August 15, 2007 at 9:15 am 4 comments

If you have not read all about this poor 19-year-old girl who thinks she is in love with Marilyn Manson, please, for the love of God, read this, and have a good laugh.

Then, go here, and try not to become paralyzed with embarrassment on behalf of sweet, delusional Evan Rachel, who is making the biggest I-Was-19-and-It-Seemed-Like-a-Good-Idea-at-the-Time mistake IN THE HISTORY OF WOMANKIND.

Because, oh, she is so 19-years-old in that People article that it hurts my heart – what with the “kissing while it was raining blood was SO romantic! Squeeee!” and the “oh, we’re just a boring old normal healthy couple, and one of us just happens to look like a vampire.” Sister, those words are going to come back to haunt you in SUCH a big way, I almost cannot bear to think about it.

After all, I’ve been there. I dated some…unusual guys in college, and often my reasons for dating them were no better than “He has a car and can take me to that nice Taco Bell off-campus,” or “He has a forty of Little Kings in his dorm fridge that he said I could have,” or – my personal fave – “he cried when I said we should just be friends.” So, yeah. I’ve been there. Not proud of that. But it happens, because I was 19, and therefore: stupid.

Case in point (which is making me cringe already): So, this one time? When I was 19? I got really really reeeeeally drunk off of box wine and broke down in complete hysterics at a party because I had just gotten dumped by some frat guy. As my devoted friend Deez was dragging my sorry ass back to our dorm room, this guy – who apparently had a fetish for weeping, red-eyed, runny-nosed hysterical girls who reek of white zinfandel – stopped us and creepily asked for my number. And I…oh, Lord…I GAVE IT TO HIM in a state of drunken self-pity, despite the protests of poor, put-upon Deez. And because I am now so embarrassed that I’m finding it hard to breathe, I will sum up the rest of this story in list form:

  1. This guy looked like Opie.
  2. He actually called me and asked me out.
  3. I actually agreed.
  4. On our first date, he wore white jeans and a black turtleneck. Please take a moment and picture that.
  5. The end of our first date found us in his mom’s basement watching Batman, and at one point, I noticed I was sitting next to a can of Blue Star ointment, as in JOCK ITCH CREAM.
  6. I met up with him a second time (I KNOW!!!), and he actually said to me, “So, are you going to sleep with me or what?” (and NO, I DID NOT, thank you very much, because even stupid 19-year-old me had standards, albeit very odd ones.)
  7. After that disastrous evening, I stopped returning his calls and his MOTHER (who I had never met) found my number and called me, begging me to go out with him again.
  8. Some time later, I found out he lied about his age.
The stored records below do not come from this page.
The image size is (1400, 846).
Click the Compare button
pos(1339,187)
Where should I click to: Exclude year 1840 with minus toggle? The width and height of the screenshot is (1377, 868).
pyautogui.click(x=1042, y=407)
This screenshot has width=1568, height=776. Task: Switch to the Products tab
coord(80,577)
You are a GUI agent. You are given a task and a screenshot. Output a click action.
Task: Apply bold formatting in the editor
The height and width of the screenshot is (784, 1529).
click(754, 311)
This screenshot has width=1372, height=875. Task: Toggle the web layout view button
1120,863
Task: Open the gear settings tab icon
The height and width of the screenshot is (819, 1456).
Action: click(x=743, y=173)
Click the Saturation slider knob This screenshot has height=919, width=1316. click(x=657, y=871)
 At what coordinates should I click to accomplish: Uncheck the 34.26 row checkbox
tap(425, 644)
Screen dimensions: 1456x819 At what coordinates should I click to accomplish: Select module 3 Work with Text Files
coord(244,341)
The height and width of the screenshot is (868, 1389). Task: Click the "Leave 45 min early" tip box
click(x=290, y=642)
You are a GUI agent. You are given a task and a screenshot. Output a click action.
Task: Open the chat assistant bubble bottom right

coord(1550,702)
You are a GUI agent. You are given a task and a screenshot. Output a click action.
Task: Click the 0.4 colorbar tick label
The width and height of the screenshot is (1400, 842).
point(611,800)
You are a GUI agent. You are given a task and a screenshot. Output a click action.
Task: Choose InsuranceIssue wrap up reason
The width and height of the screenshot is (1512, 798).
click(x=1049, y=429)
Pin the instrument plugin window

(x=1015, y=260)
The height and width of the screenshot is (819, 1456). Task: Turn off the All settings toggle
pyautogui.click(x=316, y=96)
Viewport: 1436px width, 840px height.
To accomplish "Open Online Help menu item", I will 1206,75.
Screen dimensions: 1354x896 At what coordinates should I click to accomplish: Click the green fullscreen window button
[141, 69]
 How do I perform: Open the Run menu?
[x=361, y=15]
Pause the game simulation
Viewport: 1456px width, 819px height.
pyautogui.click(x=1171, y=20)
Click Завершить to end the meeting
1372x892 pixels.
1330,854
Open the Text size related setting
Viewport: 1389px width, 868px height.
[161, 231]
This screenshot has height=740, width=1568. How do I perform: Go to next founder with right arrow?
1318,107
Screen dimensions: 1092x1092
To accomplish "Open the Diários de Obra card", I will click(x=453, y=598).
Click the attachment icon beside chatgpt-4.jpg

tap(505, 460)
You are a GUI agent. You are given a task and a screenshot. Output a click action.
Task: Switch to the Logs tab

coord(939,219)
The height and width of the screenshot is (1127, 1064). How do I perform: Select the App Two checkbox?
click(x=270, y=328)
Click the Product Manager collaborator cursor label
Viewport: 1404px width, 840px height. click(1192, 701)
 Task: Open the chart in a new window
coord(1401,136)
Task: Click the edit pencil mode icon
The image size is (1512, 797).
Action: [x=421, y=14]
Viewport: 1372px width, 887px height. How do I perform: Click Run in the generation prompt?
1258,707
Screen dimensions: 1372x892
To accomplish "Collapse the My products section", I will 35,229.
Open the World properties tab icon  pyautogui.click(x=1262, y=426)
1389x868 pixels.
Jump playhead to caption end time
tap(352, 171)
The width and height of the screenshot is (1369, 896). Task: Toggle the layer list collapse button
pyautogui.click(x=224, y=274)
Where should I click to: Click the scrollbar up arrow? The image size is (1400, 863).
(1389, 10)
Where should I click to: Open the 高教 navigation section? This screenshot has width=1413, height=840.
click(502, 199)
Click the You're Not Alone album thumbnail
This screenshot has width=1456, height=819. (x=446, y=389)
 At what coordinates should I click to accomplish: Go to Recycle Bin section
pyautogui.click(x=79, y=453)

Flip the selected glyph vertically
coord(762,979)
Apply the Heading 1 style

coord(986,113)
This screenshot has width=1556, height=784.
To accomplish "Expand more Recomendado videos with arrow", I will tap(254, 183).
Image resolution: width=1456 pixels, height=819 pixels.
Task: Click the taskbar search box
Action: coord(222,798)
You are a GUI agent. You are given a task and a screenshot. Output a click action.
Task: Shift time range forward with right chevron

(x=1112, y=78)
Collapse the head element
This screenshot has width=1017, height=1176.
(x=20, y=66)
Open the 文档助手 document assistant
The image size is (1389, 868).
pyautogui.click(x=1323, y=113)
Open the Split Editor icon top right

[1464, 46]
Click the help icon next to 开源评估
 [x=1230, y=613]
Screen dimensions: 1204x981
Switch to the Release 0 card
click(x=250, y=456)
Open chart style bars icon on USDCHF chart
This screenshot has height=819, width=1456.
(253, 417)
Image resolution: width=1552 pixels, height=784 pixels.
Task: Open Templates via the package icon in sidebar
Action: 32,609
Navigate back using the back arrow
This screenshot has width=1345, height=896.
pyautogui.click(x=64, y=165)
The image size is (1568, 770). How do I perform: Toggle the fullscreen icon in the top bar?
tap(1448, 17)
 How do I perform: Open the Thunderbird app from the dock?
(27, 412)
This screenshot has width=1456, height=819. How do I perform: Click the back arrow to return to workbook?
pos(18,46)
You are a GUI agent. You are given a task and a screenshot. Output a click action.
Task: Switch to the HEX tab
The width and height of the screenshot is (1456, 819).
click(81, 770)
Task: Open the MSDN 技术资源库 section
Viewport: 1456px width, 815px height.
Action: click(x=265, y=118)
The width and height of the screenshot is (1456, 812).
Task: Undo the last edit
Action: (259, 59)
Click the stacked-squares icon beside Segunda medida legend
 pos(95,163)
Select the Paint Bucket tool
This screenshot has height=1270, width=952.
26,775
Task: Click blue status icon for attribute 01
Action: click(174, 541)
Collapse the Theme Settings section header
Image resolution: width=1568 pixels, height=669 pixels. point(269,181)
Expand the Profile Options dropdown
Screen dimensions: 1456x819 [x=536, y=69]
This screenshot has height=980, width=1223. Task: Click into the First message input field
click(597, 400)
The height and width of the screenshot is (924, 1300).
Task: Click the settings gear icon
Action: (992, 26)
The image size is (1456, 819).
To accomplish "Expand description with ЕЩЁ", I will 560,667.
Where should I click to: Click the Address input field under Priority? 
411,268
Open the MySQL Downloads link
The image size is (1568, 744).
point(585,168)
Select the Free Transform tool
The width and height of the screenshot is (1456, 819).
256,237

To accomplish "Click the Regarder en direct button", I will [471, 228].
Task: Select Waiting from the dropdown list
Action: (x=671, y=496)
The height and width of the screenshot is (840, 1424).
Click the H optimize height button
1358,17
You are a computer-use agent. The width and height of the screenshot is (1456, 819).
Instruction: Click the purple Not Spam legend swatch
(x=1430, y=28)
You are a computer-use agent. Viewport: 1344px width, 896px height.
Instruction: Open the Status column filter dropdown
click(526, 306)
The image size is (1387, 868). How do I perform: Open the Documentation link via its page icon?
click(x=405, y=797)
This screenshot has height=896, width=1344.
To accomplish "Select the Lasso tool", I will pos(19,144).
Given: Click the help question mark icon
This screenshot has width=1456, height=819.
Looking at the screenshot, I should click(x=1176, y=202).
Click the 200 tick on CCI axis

And was way old. And not even a student at my college like he told me he was. Yay.

Blurrgh. I feel sick now.

But as bad as that story is (which is very, very bad), Evan Rachel Wood will be able to TOP IT. After all,

My mistake:


“So, Aunt Bea, are you going to sleep with me or what?”

Her mistake:


“Honey, can you pick me up some more clown white at the store?”


Entry filed under: Gobble-gobble.

In Other News, Somewhere a Puppy is Dying RIGHT NOW Today in Shock

4 Comments Add your own

  • 1. Husband of Said Turkey  |  August 15, 2007 at 12:20 pm

    Hmm… this seems like one of those stories I should have been privy to before I agreed to marry you. 😉

    And at least he didn’t ask you to scratch his jock.

  • 2. jiveturkey  |  August 15, 2007 at 12:48 pm

    I ain’t stupid – you never would have married me if you knew I had gone on a date with Itchy-Crotch Opie.

  • 3. Friend/Colleague/Alibi of Said Turkey  |  August 15, 2007 at 3:50 pm

    I once had a mint condition Itchy-Crotch Opie, but I sold it for Herpes Action Fonzie.

  • 4. Friend of Turkey  |  August 15, 2007 at 4:37 pm

    Hahahah…awesome story. I love black turtlenecks.